Breaking up RFC 1918 reverse space

Chris Buxton chris.p.buxton at gmail.com
Tue Jul 26 07:14:23 UTC 2011


On Jul 25, 2011, at 2:53 PM, Peter Laws wrote:

> On 07/23/11 22:08, Karl Auer wrote:
> 
> 
>> Maybe this is an overly naive approach, but can't you set up one zone
>> for 10.0.0.0/8 and delegate as necessary from that single zone file?
>> Anything that you don't have an answer for will get NXDOMAIN, which is
>> presumably what you want.
> 
>> So:
>> 
>>    zone "10.IN-ADDR.ARPA" {
>>            type master;
>>            file "internal/db.10.rev";
>>            allow-query { network_internal; };
>>    };
>> 
>> Then in the zone file internal/db.0.rev:
>> 
>>    $ORIGIN 10.in-addr.arpa.
>>    [...]
>>    0 3600 IN NS ns00.mydomain.
>>    1 3600 IN NS ns01.mydomain.
>>    ... etc
>> 
> 
> 
> I thought of that, too.  Were I delegating all slivers of the 10/8 space (it's actually 4 10/10 spaces), then I'd have done it long ago and not asked the question.  I'm more confused than that - read on.  :-)
> 
> What I think I didn't make clear in my first post was that I actually want to do two things:
> 
> 1) I want to break 10/8 space into 4 10/10 zones (actual, independent zones).
> 
> 10.0.0.0/10
> 10.64.0.0/10
> 10.128.0.0/10
> 10.192.0.0/10

You could use DNAME records to achieve this division into exactly 4 subzones, although this is conceptually difficult for many people to understand. The practice is remarkably simple.

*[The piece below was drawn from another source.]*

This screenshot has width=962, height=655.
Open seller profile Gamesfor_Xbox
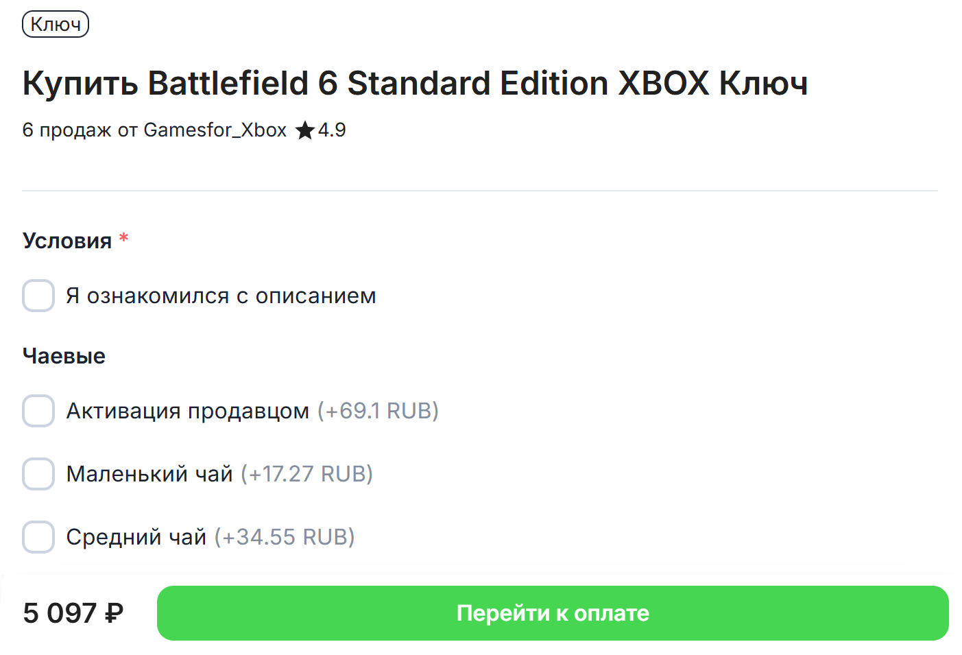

> 2) Serve one resulting zone myself, delegate all of two others, then delegate parts of the last one.

You must be authoritative for the /8 reverse zone, the first of the /10s, and the last of the /10s. Delegate the other two /10 zones elsewhere.

In the /8, you must delegate all four /10s. For the first and last, delegate to yourself.

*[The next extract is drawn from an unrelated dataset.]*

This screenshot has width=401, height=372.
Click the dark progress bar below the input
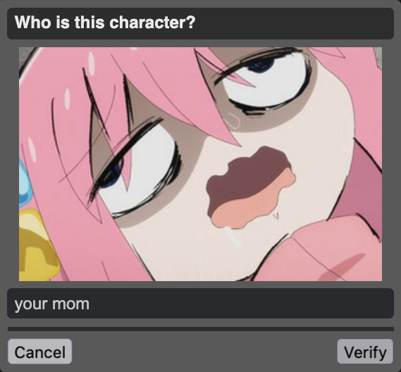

In the last /10 reverse zone, delegate parts as needed.

> So my initial question was incomplete.
> 
> 
> I've read about $GENERATEing CNAME records for chunks and then delegating the chunks, for example
> 
> 0	IN	CNAME	0-63.10.in-addr.arpa.
> 1	IN	CNAME	0-63.10.in-addr.arpa.
> 2	IN	CNAME	0-63.10.in-addr.arpa.
> etc

These would be DNAME records, not CNAME. Also, the rdata would typically start with the network address. For example:

0	DNAME	0.0-63.10.in-addr.arpa.
1	DNAME	1.0-63.10.in-addr.arpa.

This is the trick that allows you to divide the /8 into 4 child zones, rather than 256.

> but done with $GENERATE and then actually delegating with

This might work (untested):

$GENERATE 0-63 $.10.in-addr.arpa. DNAME $.0-63.10.in-addr.arpa.

Feel free to remove each instance of ".10.in-addr.arpa.", as this is the current $ORIGIN. For example, this should be equivalent:

$GENERATE 0-63 $ DNAME $.0-63

> 0-63.10.in-addr.arpa.	IN	NS	ns1.edu.
> 64-127.10.in-addr.arpa.	IN	NS	ns2.edu.
> etc

Yes, this is the delegation, which divides the /8 into 4 /10s. Try to have multiple NS records for each zone name:

0-63	NS	ns1.ou.edu.
0-63	NS	ns2.ou.edu.

64-127	NS	some.other.name.server.
64-127	NS	and.another.name.server.

> Where I'm confused (or have confused myself) is the part about wanting to actually break the zone up (I want to break it up for the usual reasons - size and limiting damage)

Are you still confused? If so, try to explain where you're confused.